Wenn man neu an die Hochschule kommt, dann muss man sich erst mal eingewöhnen. Gerade in den ersten Semestern sind deshalb studentische Tutoren eine große Hilfe. Die helfen zum Beispiel dabei, die Inhalte aus den Vorlesungen richtig zu verstehen - und auch anzuwenden. An manchen Hochschulen wird es gerade immer schwieriger, die Tutoren-Stellen zu besetzen. Zum Beispiel an der TU Berlin.

Von Anja Nehls | 06.11.2015
    "Und wenn die Matrixmultiplikation halt funktionieren soll, dann brauche in Vektoren mit drei Komponenten zum Ranmultiplizieren."

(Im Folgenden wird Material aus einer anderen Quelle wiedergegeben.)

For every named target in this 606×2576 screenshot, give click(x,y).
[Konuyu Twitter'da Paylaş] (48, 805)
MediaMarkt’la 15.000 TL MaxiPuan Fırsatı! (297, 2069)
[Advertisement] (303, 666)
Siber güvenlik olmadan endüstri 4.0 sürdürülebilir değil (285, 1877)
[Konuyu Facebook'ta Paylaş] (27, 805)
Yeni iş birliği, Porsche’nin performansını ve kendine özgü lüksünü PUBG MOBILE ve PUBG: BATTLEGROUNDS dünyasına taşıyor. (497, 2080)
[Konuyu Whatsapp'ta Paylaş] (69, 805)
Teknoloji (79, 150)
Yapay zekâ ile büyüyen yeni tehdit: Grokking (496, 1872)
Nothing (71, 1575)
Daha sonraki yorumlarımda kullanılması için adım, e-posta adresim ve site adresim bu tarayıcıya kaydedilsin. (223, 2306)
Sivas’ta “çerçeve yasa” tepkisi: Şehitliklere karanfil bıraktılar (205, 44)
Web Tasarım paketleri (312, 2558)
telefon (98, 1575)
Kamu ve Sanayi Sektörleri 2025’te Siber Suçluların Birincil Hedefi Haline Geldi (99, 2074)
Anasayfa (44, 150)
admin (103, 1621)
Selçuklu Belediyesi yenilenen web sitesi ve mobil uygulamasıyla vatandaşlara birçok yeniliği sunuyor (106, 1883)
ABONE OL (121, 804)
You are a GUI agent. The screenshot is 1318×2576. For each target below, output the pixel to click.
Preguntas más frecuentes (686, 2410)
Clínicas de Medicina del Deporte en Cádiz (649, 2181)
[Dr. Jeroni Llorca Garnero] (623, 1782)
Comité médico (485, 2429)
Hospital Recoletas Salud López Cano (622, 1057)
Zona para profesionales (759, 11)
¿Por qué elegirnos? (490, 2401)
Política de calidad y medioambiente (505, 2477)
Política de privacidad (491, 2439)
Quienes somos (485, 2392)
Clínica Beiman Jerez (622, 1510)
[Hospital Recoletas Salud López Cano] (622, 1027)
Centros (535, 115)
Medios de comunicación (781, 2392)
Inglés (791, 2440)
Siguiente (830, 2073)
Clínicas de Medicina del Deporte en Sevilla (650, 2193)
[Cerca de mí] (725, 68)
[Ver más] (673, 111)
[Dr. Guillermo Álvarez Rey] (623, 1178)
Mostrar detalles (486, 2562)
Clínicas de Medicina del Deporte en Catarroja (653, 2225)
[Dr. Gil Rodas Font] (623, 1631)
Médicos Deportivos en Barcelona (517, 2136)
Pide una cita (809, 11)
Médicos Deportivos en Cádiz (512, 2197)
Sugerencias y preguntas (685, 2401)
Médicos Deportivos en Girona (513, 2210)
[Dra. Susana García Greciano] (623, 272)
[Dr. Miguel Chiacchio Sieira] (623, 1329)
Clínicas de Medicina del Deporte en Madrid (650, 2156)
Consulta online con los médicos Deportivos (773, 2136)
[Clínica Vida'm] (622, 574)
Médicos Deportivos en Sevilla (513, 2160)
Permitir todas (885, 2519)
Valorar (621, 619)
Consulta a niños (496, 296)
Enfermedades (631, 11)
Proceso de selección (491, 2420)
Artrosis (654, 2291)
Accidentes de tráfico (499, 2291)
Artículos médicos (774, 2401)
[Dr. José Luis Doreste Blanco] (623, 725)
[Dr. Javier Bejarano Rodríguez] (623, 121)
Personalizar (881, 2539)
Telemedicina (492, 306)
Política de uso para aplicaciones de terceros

    Die grüne Tafel ist voll mit Zahlen und Buchstaben, Klammern und Vektoren. Lisa Rieder ist Mathestudentin im 12. Semester und unterrichtet Lineare Algebra als Tutorin an der Technischen Universität Berlin. Vor ihr sitzen über 30 Studierende, hauptsächlich Erstsemester aus Studiengängen wie technischer Umweltschutz, Chemie, Physik oder anderen Naturwissenschaften und Ingenieursstudiengängen. Seit vier Jahren ist die 25-jährige Tutorin:
    "Ich war auf der Suche nach einem Job und ich hatte das Gefühl, das wäre eine faire Bezahlung, ein guter Job und weil es halt direkt in der Uni ist, man hat nicht einen extra Anfahrtsweg und kann das alles miteinander verknüpfen und außerdem lernt man Sachen, die man ja beibringen muss, die lernt man selber noch viel besser."
    Kein attraktiver Job
    Von einem attraktiven Job ist die Tutorentätigkeit inzwischen allerdings weit entfernt, findet Lisa Rieder. Der Grund: Im vergangenen Jahr hat die TU 10 Prozent mehr Studierende aufgenommen und für fast alle ist Mathe verpflichtend. Mehr Mathetutoren gibt es aber nicht. Seitdem betreut laut Asta ein Tutor auch schon mal über 100 Studierende. Lisa Rieder ist an der Grenze ihrer Belastungsfähigkeit:
    "Jeder Tutor muss ein Tutorium pro Woche mehr halten und diese Tutorien sind auch ziemlich voll belegt, es ist nicht nur ein zeitlicher Mehraufwand, sondern auch die Belastung in den Tutorien und den Sprechstunden selber, weil da eben viel mehr Menschen sind, die mathematische Zuwendung brauchen."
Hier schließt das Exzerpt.